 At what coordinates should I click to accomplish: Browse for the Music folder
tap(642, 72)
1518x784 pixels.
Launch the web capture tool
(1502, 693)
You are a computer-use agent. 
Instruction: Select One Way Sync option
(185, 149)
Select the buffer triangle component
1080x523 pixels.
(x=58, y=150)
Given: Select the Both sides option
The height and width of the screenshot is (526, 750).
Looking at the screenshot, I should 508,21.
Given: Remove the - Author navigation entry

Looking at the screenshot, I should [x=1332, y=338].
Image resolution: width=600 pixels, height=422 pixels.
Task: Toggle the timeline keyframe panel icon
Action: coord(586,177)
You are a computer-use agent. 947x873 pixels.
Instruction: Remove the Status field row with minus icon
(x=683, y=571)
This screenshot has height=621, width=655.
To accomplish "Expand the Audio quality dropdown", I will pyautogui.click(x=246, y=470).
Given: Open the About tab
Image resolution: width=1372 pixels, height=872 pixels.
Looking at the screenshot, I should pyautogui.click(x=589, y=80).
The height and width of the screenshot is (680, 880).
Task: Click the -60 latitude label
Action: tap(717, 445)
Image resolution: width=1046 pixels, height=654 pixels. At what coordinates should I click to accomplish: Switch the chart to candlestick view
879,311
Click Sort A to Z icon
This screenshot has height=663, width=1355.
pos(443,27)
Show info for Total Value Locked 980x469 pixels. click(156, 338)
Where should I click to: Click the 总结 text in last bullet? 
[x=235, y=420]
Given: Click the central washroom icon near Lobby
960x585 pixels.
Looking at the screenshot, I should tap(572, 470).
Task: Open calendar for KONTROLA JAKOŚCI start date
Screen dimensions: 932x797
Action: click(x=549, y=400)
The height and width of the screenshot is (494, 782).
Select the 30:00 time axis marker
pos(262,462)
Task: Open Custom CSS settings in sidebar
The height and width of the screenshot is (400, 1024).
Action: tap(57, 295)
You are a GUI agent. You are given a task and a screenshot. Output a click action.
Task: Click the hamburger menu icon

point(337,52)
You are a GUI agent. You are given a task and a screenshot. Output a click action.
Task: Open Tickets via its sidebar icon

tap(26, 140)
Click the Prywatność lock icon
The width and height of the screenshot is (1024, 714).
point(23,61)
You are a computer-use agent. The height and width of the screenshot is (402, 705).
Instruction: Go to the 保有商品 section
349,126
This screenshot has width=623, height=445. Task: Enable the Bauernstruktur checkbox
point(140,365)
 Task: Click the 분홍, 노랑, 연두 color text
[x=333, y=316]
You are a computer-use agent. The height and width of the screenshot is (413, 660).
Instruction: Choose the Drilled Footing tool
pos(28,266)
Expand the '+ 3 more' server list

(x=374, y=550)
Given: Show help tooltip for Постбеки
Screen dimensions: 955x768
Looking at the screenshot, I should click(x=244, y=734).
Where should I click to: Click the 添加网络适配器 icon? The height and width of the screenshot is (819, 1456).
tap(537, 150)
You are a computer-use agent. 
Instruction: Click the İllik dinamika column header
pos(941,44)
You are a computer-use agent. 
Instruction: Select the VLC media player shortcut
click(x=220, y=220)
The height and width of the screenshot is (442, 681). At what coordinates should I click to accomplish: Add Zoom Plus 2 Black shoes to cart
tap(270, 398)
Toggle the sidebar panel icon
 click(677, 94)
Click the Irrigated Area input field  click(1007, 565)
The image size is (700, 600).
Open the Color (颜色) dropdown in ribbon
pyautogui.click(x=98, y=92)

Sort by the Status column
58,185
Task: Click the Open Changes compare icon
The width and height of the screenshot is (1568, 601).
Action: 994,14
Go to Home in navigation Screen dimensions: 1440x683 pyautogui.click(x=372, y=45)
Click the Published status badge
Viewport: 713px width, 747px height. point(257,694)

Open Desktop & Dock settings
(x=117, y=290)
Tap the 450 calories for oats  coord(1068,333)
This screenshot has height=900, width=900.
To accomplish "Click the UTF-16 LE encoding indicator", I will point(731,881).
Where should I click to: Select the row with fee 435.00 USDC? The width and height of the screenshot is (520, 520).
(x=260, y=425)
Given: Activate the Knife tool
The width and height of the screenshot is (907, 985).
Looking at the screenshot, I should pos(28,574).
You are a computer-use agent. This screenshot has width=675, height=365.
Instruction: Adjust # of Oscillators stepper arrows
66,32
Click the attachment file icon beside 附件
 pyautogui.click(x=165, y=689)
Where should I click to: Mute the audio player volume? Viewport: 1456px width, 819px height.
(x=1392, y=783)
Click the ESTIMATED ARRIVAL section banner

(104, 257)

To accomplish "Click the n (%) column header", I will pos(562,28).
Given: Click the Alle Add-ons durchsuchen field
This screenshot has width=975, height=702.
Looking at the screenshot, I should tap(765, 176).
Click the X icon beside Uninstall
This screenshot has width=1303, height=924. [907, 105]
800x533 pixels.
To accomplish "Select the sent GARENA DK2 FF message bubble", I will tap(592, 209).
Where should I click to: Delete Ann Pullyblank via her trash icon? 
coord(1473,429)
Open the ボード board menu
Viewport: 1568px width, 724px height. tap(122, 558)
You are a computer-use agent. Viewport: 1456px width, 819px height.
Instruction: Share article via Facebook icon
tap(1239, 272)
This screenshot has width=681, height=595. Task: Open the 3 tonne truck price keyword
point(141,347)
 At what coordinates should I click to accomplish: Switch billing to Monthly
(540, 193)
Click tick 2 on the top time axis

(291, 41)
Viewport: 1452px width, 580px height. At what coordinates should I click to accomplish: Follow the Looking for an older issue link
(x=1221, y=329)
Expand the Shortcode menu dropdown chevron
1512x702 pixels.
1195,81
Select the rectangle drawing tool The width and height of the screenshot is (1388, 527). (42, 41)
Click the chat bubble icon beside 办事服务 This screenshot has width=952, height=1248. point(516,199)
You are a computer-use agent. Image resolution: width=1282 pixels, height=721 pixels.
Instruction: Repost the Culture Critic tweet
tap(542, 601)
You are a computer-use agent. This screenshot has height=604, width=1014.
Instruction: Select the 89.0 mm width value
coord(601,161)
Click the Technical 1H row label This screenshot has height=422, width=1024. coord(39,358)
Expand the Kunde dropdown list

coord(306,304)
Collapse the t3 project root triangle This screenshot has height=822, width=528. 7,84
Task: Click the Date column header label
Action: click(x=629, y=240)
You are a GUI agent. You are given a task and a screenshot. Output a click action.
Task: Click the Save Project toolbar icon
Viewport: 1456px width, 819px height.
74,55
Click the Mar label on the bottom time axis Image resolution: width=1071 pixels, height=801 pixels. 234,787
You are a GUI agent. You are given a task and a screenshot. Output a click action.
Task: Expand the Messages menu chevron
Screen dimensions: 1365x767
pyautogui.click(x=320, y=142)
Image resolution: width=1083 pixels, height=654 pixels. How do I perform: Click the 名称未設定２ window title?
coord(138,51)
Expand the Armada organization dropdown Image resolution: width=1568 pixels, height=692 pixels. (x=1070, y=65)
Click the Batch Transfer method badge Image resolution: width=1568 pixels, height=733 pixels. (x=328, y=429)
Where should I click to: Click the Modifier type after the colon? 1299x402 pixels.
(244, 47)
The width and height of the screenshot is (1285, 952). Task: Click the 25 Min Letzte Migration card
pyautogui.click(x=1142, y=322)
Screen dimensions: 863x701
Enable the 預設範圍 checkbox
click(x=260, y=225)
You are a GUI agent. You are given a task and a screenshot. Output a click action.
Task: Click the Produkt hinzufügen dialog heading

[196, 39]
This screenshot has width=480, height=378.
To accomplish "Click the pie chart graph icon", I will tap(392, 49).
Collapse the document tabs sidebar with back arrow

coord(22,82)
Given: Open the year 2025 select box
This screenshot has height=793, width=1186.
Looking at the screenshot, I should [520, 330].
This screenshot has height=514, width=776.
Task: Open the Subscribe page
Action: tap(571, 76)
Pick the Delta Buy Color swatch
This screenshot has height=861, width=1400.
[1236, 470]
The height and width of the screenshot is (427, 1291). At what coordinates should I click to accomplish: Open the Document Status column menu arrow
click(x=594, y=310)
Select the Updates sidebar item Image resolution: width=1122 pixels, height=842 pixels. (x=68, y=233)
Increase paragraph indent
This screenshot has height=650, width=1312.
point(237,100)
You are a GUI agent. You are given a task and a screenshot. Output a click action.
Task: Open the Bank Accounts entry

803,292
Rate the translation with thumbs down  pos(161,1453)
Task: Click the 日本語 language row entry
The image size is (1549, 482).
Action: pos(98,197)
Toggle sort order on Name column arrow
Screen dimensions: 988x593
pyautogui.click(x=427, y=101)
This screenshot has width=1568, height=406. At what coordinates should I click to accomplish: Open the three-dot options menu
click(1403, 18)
● ● ● ● ● ● ●
Identify every line of the items above that contains the string "header", treating uppercase and lowercase as distinct, and copy each of those lines in full.

The output
Instruction: Click the İllik dinamika column header
To accomplish "Click the n (%) column header", I will pos(562,28).
Task: Click the Date column header label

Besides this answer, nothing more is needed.